* **Material shown**
★ ★ ★
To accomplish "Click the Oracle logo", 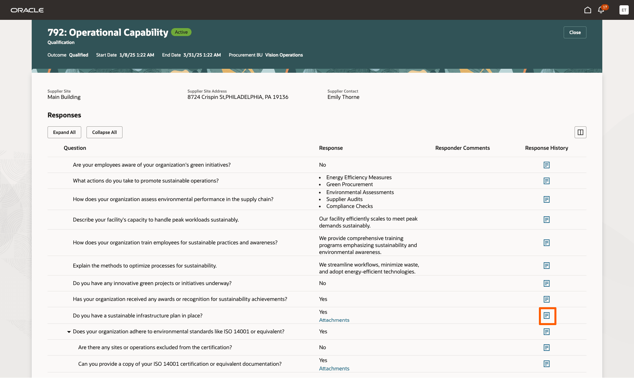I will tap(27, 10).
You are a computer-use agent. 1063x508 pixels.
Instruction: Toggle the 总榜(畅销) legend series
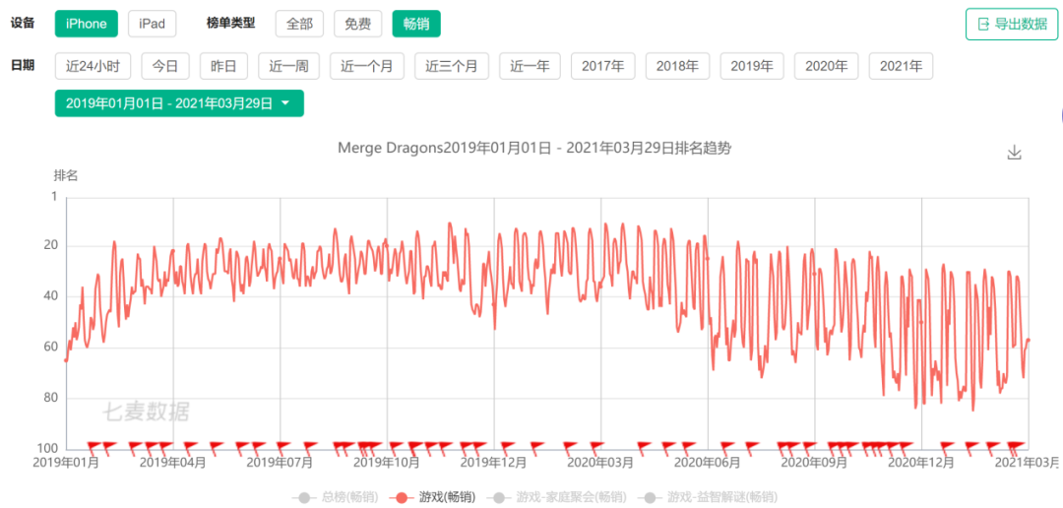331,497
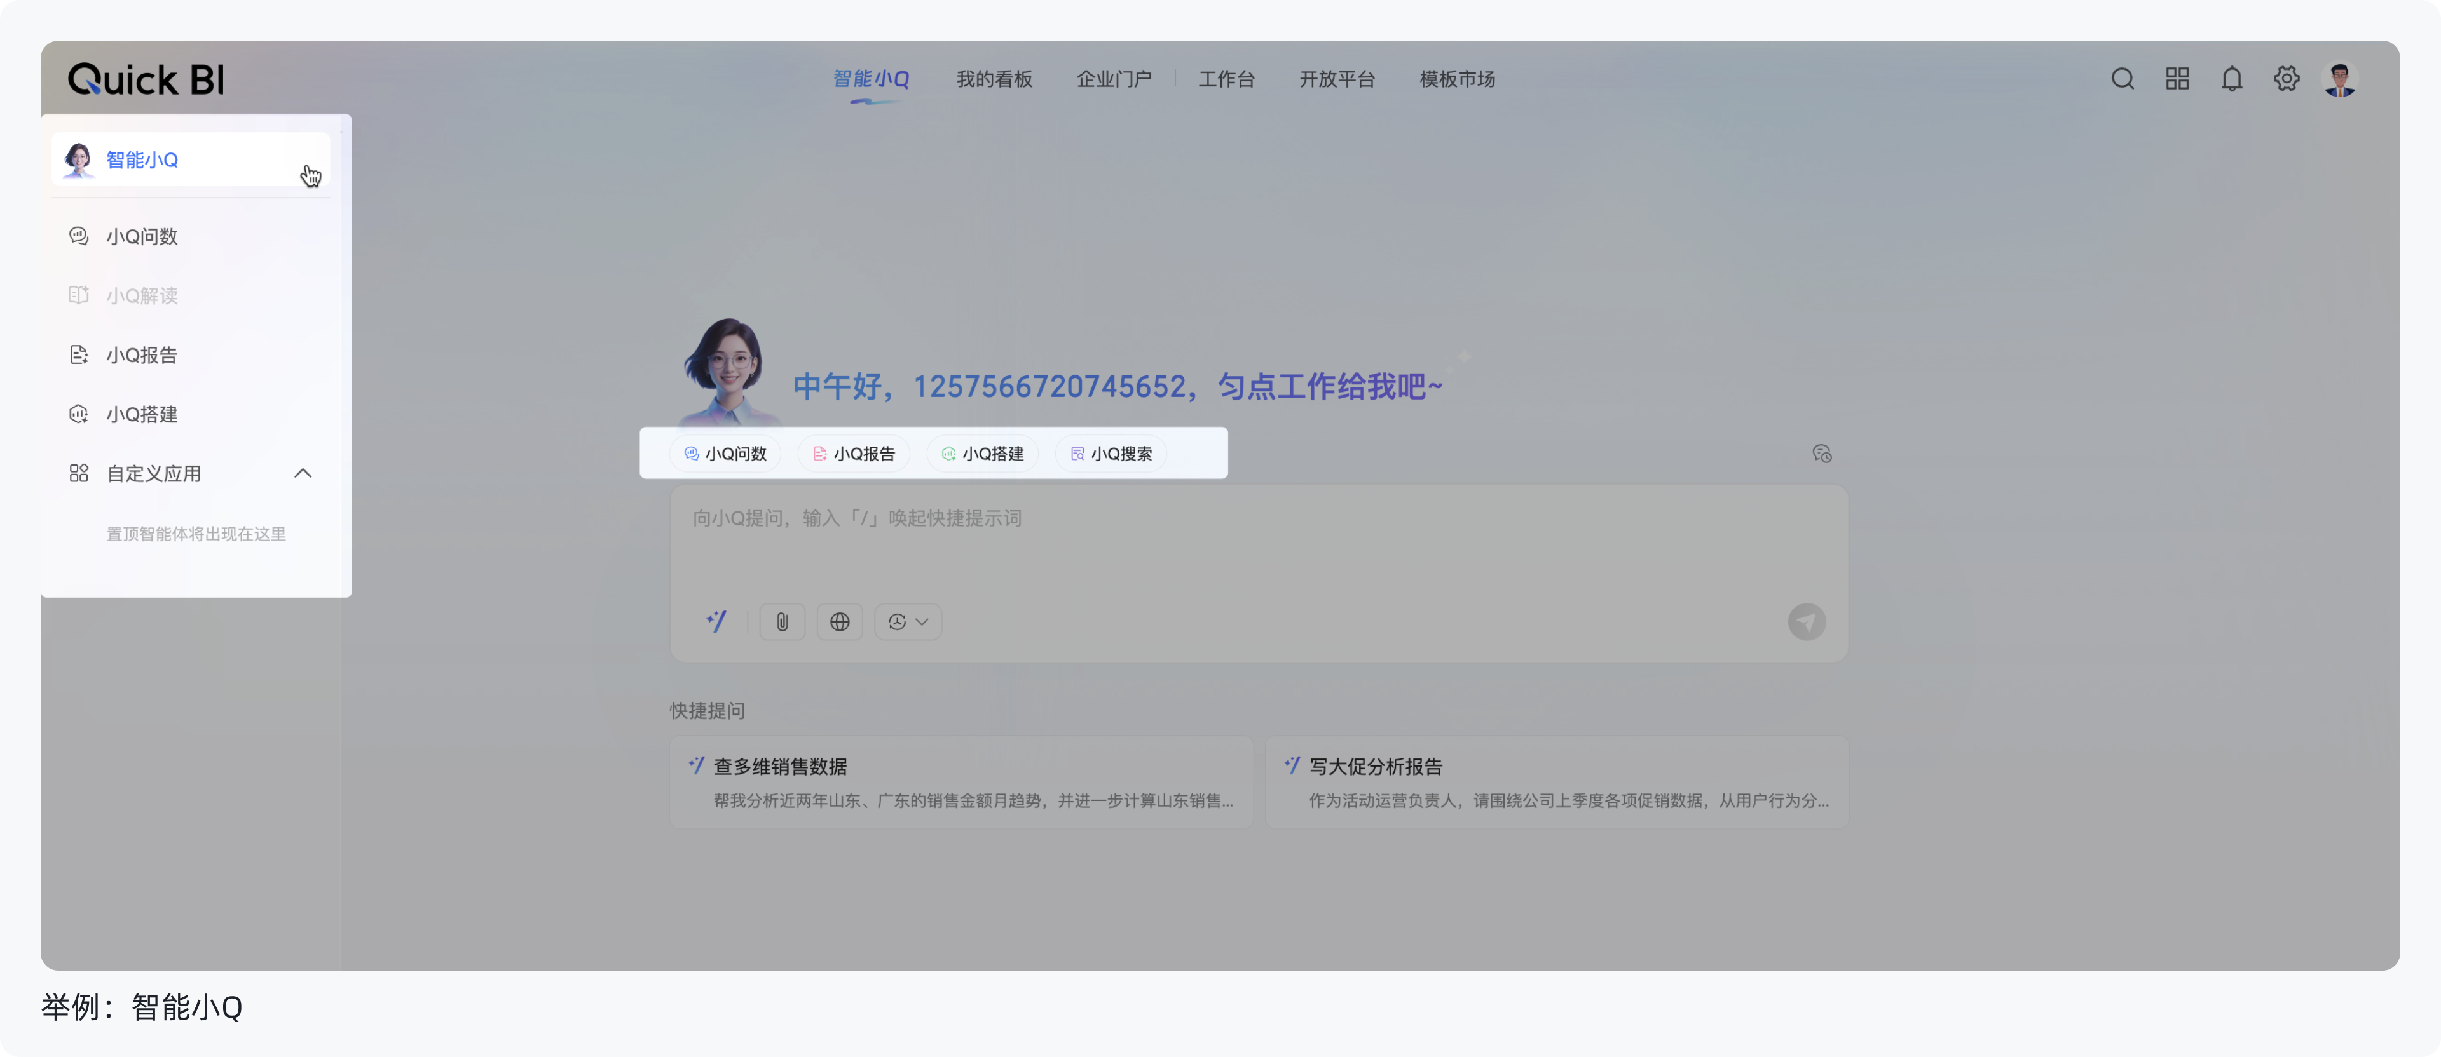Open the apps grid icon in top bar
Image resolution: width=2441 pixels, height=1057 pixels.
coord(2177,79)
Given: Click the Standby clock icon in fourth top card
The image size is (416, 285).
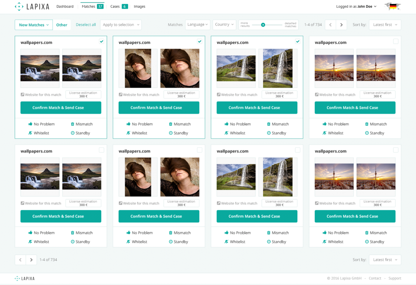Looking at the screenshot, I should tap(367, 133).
★ ★ ★
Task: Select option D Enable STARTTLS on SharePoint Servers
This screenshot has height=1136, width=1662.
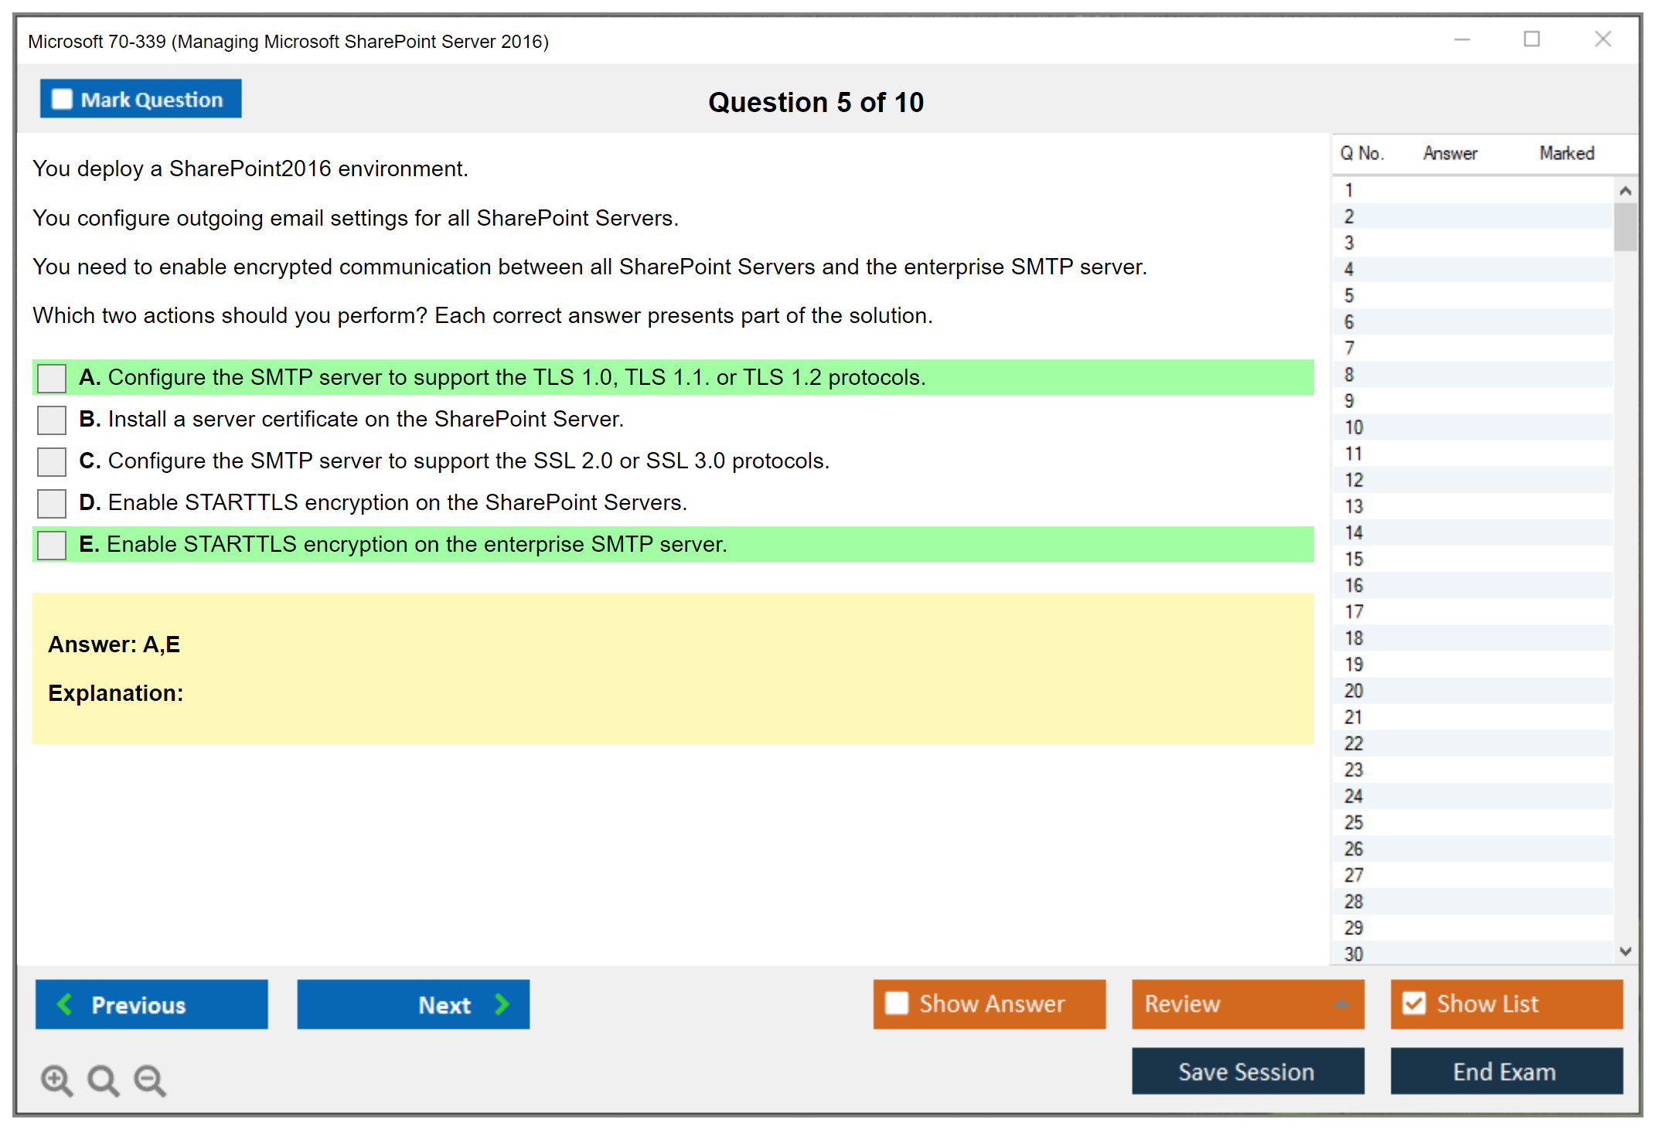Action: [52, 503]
★ ★ ★
* **Given request**
Turn the stretch of rows from the line containing "You are a computer-use" through the line containing "Looking at the", both ends included, into a JSON list of strings with one string per line. Skip blank lines and leave the pictures out.

* **The reply**
[
  "You are a computer-use agent. 1063x508 pixels.",
  "Instruction: Toggle the 总榜(畅销) legend series",
  "331,497",
  "Open the apps grid icon in top bar",
  "Image resolution: width=2441 pixels, height=1057 pixels.",
  "coord(2177,79)",
  "Given: Click the Standby clock icon in fourth top card",
  "The image size is (416, 285).",
  "Looking at the screenshot, I should tap(367, 133)."
]